Significant obstacles include the Bretons, who are not part of today’s discussions, and Paris, who may not want to see Normandy and Jersey find a solution, even if they are the ones most affected by the tensions.
Jersey’s territorial waters, for instance, have never been used much by smaller Breton boats – they are too far to reach for a day-boat, and they have better fishing grounds closer to home.
But it is not yet known how hard they are prepared to fight for licences that they rarely used, and how prepared Paris is to support them.
Pictured: Whatever Jersey and Normandy agree on when it comes to fishing will ultimately need the backing of the UK's EU Relations head Lord Frost and EU Commissioner for Fisheries Virginijus Sinkevičius.
Comments in the French press this week suggest a bellicose stance.
France Ouest quoted sources close to Mme Girardin this week as saying: “We have licences that were issued for the most part on a temporary basis until 30 September, and we want to turn them into permanent licences.
“If, by the end of September, this proposal is met with a refusal, we will ask the European Union to activate retaliatory measures on tariffs or on financial markets, like banking measures from which Jersey benefits.
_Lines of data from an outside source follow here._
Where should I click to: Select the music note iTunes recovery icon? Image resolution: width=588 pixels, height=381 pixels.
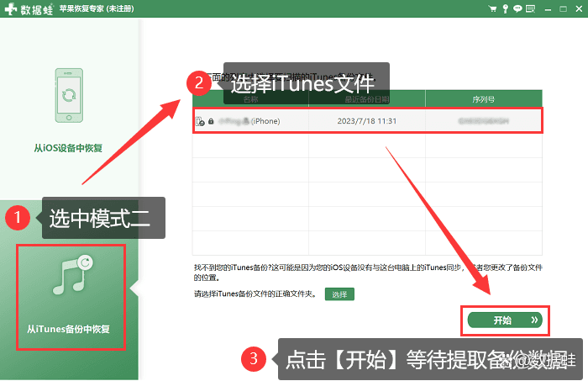tap(73, 275)
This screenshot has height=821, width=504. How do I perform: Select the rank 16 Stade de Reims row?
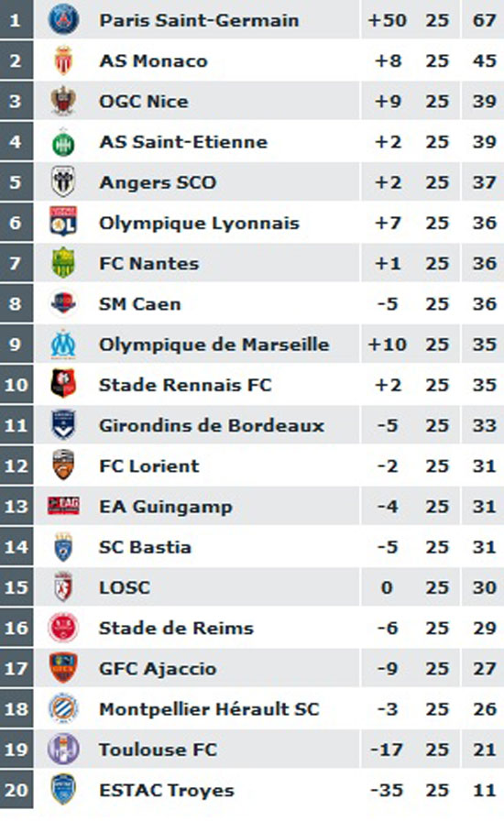(252, 628)
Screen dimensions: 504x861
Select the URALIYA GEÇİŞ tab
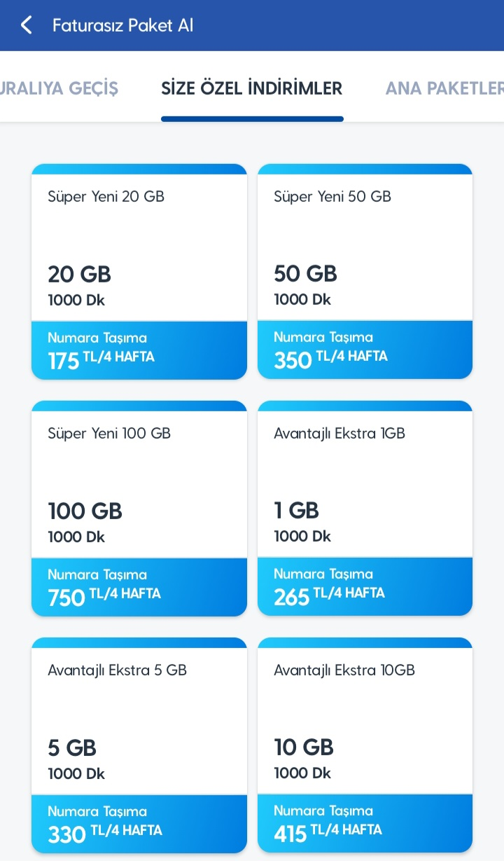pyautogui.click(x=60, y=88)
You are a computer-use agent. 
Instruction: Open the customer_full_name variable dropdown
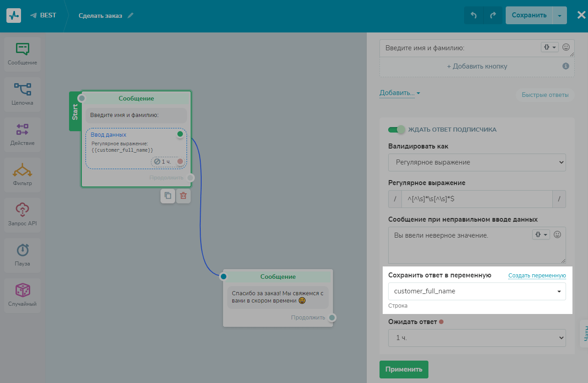coord(476,291)
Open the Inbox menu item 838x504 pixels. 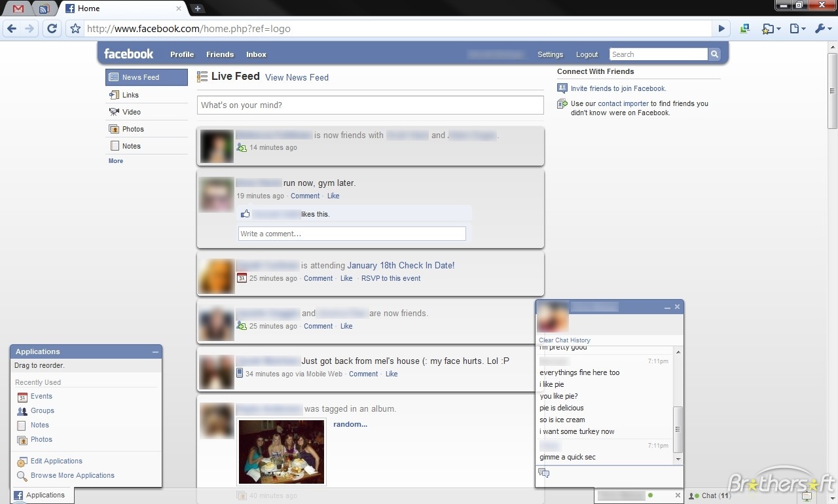coord(255,54)
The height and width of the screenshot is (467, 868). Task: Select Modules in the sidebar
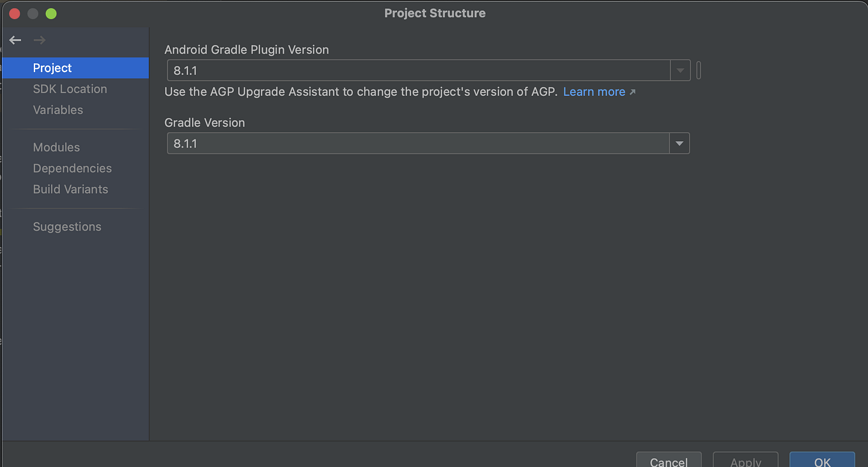[x=56, y=147]
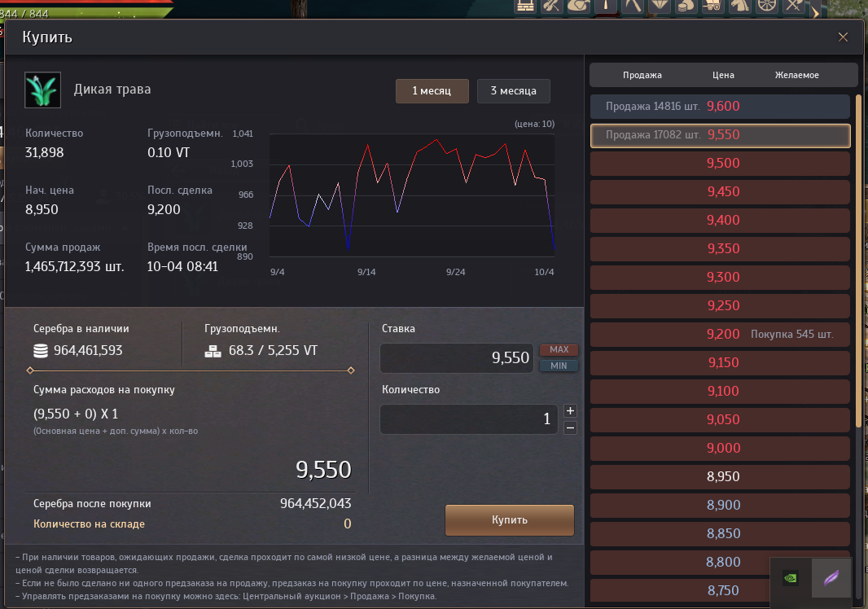Screen dimensions: 868x609
Task: Click the Ставка price input field
Action: pyautogui.click(x=456, y=358)
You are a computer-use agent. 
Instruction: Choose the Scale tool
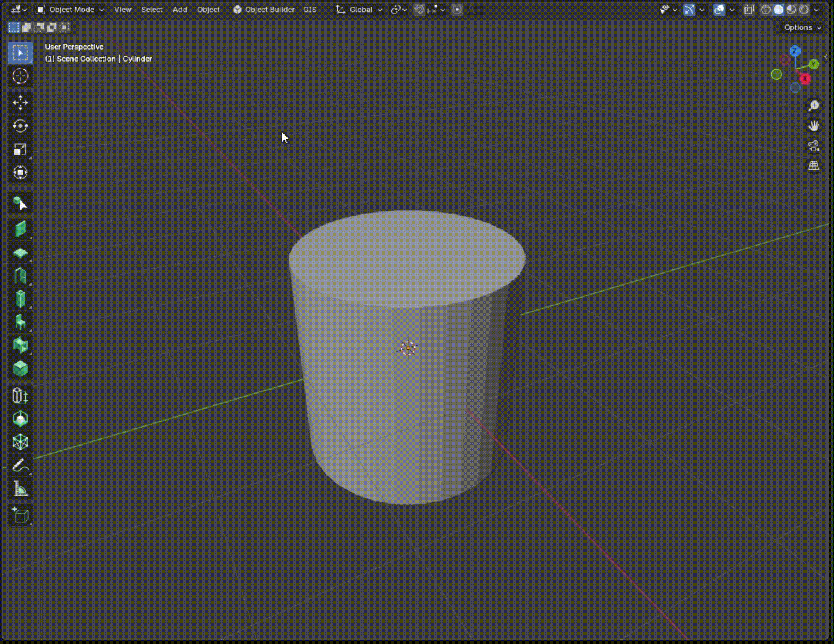pyautogui.click(x=20, y=149)
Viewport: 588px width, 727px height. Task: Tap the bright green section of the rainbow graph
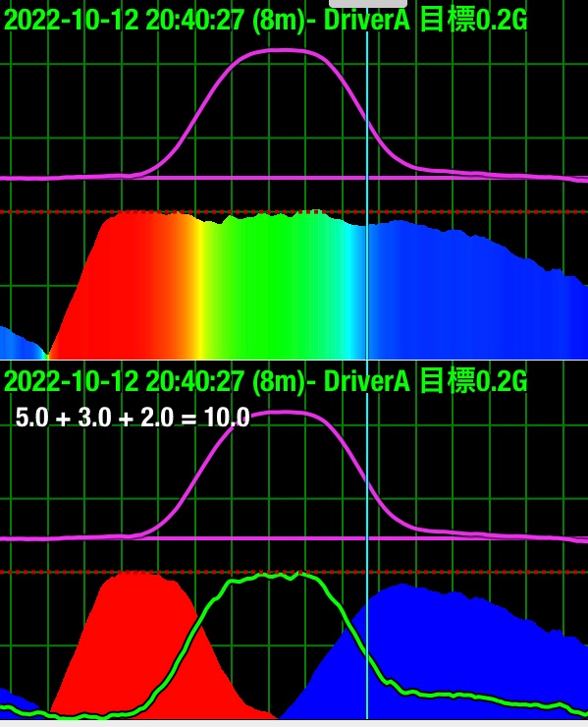pos(269,288)
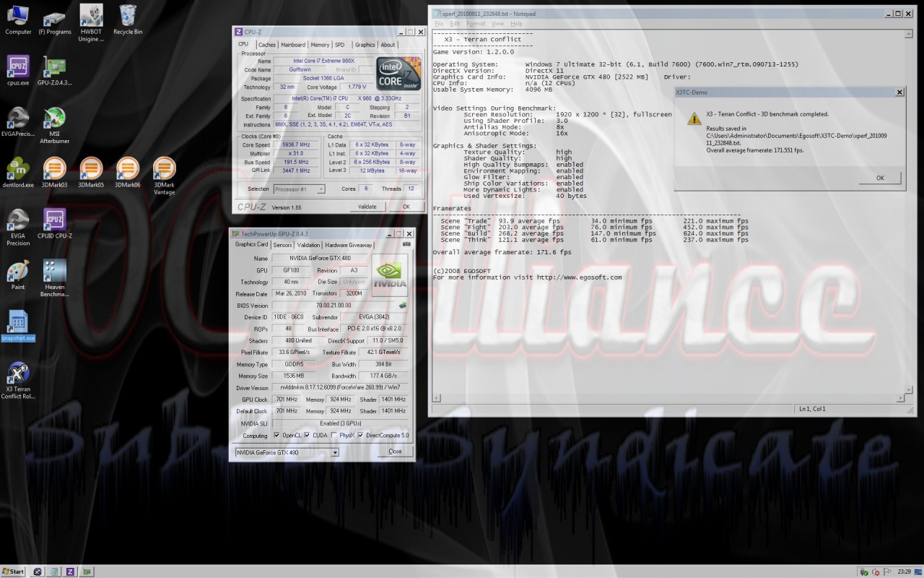This screenshot has width=924, height=578.
Task: Open the Heaven Benchmark desktop shortcut
Action: pyautogui.click(x=54, y=272)
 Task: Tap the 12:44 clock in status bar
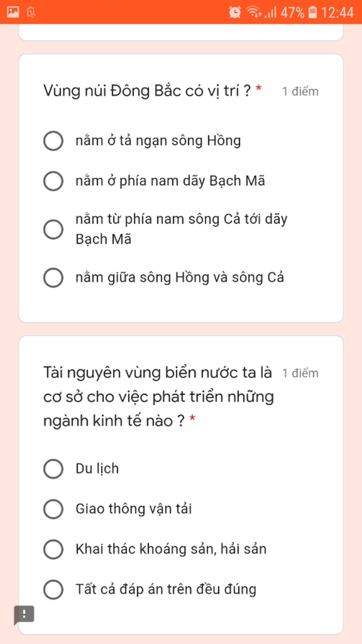coord(337,13)
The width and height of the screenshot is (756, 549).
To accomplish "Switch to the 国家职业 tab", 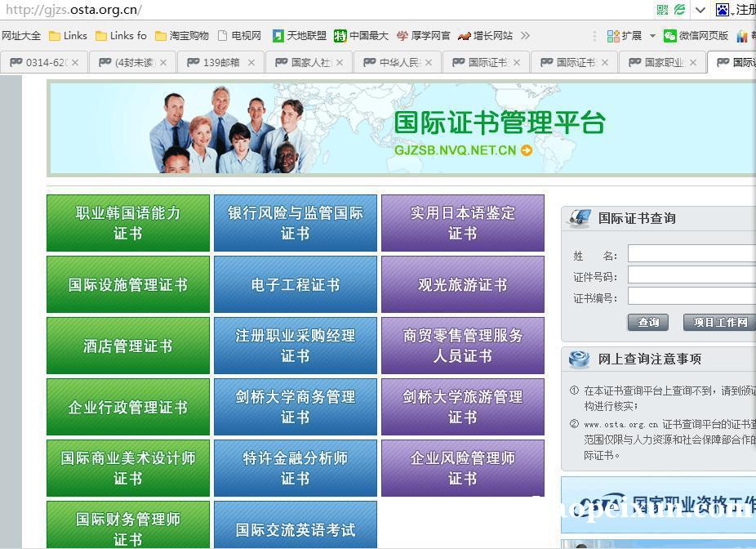I will coord(662,62).
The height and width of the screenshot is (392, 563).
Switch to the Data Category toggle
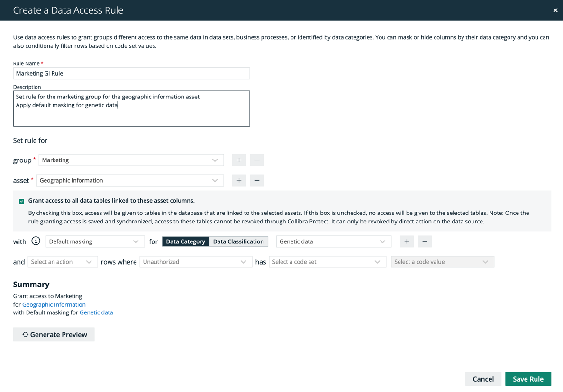(x=185, y=241)
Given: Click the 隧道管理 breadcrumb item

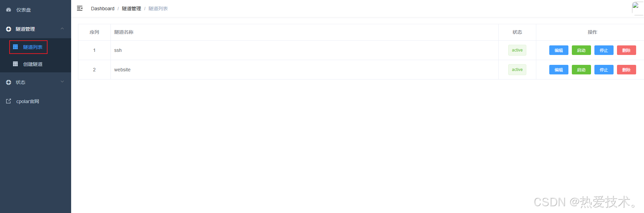Looking at the screenshot, I should click(131, 9).
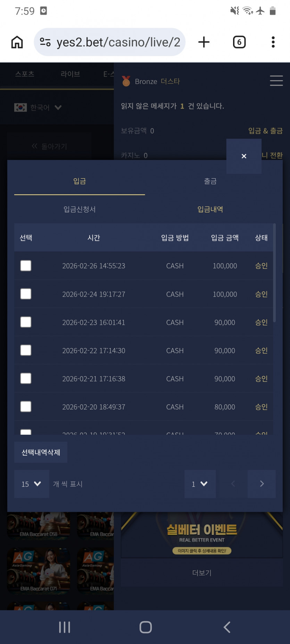This screenshot has height=644, width=290.
Task: Open the page number 1 dropdown
Action: (x=200, y=484)
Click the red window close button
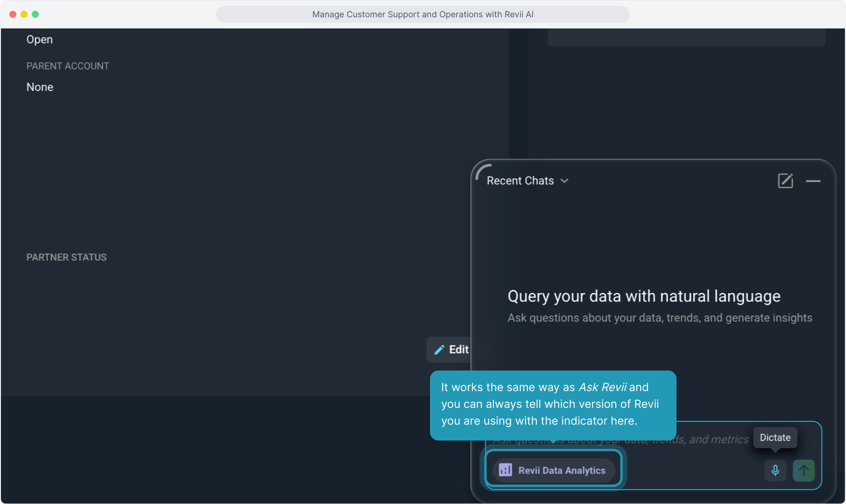Viewport: 846px width, 504px height. 13,14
Our response will be proportionate to their offer.”
Meanwhile, in the lead-up to the summit, Jersey’s politicians are playing down the fishing issue and promoting other areas of discussion, such as the impact of covid and wider Brexit matters.
Chief Minister John Le Fondré, said: “France and Jersey have been through unprecedented times over the past couple of years, and it has become even more important for us to work together to face common challenges. I am looking forward to our annual summit, which will give us all a chance to share our experience, strength and vision for the future.”
He will surely be hoping that that includes a shared vision on the issuing of fishing licences, but whether that is enough to satisfy all parties is a question that no one can yet answer.